And I find it interesting that *some* people feel qualified to make such a statement....LMAO, you own a single small store....let me bow to yoour expertise.
What is truly funny is that you have NO CLUE "how long I would last", my experience base, qualifications, or even what I do for a living....yet you seem comfortable making that assumption. Thats the thing with the 'net....you never know. For all you know I may own a *chain* of *several* retail stores, and have an intimate knowledge of how it works.
I didn't lose 10K last year....and I won't this year either
But then again, I don't own a small gun shop so I obviously have no clue about global/Canadian finance and the retail sector.......
Do what you need to do, price how you need to price, I don't care. If it's too high I won't pay it, if it's decent I will, but please don't assume you can dictate consumption.
Easy: Charge more. But when your cost goes down, don't screw your customers by keeping the inflated price.enlighten me with your buisness plan of what a retailer should do when their cost of an item rises by the same margin of their profit.
I work in a gunshop, and when we receive an order of firearms, we always calculate pricing based on our actual cost, just like any other business.
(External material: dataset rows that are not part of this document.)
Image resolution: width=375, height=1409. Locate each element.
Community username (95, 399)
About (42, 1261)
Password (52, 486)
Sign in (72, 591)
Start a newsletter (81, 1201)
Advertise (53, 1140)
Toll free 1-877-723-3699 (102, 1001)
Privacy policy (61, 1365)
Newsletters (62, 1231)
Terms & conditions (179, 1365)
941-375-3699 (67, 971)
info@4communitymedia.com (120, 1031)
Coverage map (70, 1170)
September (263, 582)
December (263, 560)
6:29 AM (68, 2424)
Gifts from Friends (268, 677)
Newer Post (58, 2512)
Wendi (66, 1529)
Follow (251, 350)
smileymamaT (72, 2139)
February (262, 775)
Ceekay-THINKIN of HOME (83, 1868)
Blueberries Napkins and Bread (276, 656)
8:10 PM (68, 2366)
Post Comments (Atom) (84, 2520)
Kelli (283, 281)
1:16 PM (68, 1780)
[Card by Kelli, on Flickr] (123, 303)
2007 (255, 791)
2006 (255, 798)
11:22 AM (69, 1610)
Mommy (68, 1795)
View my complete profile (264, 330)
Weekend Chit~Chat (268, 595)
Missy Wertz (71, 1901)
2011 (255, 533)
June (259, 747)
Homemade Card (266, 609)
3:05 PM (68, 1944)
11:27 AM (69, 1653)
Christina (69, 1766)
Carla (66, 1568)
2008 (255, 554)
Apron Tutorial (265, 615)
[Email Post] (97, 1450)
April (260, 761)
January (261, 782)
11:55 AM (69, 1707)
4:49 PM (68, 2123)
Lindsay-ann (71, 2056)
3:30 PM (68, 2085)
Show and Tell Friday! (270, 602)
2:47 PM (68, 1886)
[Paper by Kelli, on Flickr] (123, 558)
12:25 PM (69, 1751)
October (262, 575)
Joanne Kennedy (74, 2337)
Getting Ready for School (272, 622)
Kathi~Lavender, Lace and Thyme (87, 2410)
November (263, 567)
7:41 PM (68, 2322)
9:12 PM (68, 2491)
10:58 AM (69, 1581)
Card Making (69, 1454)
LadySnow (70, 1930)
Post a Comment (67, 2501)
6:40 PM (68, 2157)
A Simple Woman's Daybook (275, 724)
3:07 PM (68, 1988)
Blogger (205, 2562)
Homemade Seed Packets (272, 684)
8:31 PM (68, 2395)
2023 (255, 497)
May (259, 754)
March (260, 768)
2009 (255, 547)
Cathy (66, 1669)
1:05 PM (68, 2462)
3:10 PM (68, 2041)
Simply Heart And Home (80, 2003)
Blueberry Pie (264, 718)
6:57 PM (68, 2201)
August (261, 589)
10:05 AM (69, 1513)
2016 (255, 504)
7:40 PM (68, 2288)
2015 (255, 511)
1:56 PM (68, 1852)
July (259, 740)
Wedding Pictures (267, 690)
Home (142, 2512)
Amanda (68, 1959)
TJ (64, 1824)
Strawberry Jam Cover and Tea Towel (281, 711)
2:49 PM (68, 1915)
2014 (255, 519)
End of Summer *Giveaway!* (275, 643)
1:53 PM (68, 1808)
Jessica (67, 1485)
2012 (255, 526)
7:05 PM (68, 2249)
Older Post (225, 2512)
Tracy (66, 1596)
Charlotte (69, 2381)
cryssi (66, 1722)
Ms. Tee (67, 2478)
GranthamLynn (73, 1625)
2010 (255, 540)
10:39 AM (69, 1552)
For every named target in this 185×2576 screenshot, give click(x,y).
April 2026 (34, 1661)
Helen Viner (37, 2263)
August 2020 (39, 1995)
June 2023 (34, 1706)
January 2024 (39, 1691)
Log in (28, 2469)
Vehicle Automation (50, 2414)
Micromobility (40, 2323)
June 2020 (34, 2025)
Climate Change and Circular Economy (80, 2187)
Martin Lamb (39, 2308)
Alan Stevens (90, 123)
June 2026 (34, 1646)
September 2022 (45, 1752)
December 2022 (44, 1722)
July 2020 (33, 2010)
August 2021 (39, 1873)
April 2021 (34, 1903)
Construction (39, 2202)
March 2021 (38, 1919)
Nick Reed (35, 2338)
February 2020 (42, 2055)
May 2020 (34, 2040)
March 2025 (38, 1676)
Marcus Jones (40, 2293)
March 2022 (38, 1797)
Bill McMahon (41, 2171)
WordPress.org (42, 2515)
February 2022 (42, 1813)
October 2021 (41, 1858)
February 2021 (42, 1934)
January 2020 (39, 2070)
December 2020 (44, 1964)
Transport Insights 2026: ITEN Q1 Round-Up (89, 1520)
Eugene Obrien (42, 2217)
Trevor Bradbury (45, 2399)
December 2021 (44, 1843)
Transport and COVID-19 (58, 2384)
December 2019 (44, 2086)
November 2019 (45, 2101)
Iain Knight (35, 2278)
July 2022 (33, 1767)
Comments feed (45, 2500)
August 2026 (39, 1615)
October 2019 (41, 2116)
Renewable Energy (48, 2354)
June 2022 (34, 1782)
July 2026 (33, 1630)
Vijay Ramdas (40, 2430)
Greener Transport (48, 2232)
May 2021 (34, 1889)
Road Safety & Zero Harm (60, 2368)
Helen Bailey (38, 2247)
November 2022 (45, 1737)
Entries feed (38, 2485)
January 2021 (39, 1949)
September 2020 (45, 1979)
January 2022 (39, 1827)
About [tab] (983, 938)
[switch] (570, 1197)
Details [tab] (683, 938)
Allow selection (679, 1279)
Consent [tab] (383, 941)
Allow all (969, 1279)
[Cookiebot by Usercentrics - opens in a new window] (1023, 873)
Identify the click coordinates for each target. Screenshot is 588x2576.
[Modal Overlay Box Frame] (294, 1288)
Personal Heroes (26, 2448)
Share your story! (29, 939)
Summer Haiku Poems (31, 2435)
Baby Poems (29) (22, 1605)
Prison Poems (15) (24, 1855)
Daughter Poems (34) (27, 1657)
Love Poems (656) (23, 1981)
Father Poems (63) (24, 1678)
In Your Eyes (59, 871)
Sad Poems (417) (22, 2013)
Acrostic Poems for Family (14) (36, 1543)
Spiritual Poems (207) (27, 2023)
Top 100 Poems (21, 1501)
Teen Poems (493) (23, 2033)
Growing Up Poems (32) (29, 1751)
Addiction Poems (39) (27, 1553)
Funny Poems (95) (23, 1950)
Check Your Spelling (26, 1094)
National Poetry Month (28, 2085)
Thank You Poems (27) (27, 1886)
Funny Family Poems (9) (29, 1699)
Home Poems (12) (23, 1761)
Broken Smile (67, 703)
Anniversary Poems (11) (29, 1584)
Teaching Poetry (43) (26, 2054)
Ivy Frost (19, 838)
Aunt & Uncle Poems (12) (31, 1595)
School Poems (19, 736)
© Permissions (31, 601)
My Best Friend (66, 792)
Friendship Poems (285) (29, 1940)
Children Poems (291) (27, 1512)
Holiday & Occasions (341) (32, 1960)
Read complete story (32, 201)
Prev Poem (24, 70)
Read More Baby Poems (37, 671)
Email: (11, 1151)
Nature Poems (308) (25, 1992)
That fluctuates based on what the distributors charge us. If our price goes up 20%, so does the retail price to maintain the same margins. When the dollar was par last year, we kept the same margins and reduced our retail price accordingly.
To complete your thought:
They sit on the shelf, and don't sell. The retailer has to acquiesce, and sell his stock at a loss to keep his store open. Some employees get laid off.
He eventually has to liquidate all his remaining stock at a loss, and his store folds, leaving yet one more gun dealer out of the market, and one less dealer you can get your firearms,parts, and ammo from.
See where this is leading?
Easy: Charge more. But when your cost goes down, don't screw your customers by keeping the inflated price.
To recap: if your cost goes up, your price SHOULD go up...I have no problem with that..
However, when your cost went down with the rise in the dollar, your price should have come down as well.....but it didn't. We were all fed the line about "bought at a lower dollar", but it would appear that you didn't buy anything while the dollar was at par, 'cause your prices sure didn't come down to reflect it.
In a nutshell: When the dollar was low, you bought, and charged enough to make a profit....fair enough.
When the dollar was high, you bought, and charged the same amount yielding a larger profit
Funny how you are first to post "Prices going up!"...but I never saw "Prices lowered!"
I'm not getting into a pissing contest with you, mostly because I don't care.
I think the problem is that customers expected to see immediate price changes when the dollar was worth more. The reason the prices took longer to come down was that the old inventory had to be sold (at the old price). since many customers expected a new lower price, many were waiting for old inventory to be exhausted.
This time around, we have many customers snapping up items at the old price, to avoid the forthcoming price increase. So it seems to be taking less time to exhaust old inventory.
As pointed out above, we tend to operate on a fixed (and relatively low) margin.
The best story I heard was on Cross Country Check Up last November. A fellow goes into a book store in Canada and sees a book with the usual $25US/$38Cdn. He asks about the price since we were at $1.03 American then. They say no you have to pay the $38. Well he says I have American money I will just give you $25 US dollars!!!
Oh no she says the exchange on US money is 95% today so it would cost you over $40 that way.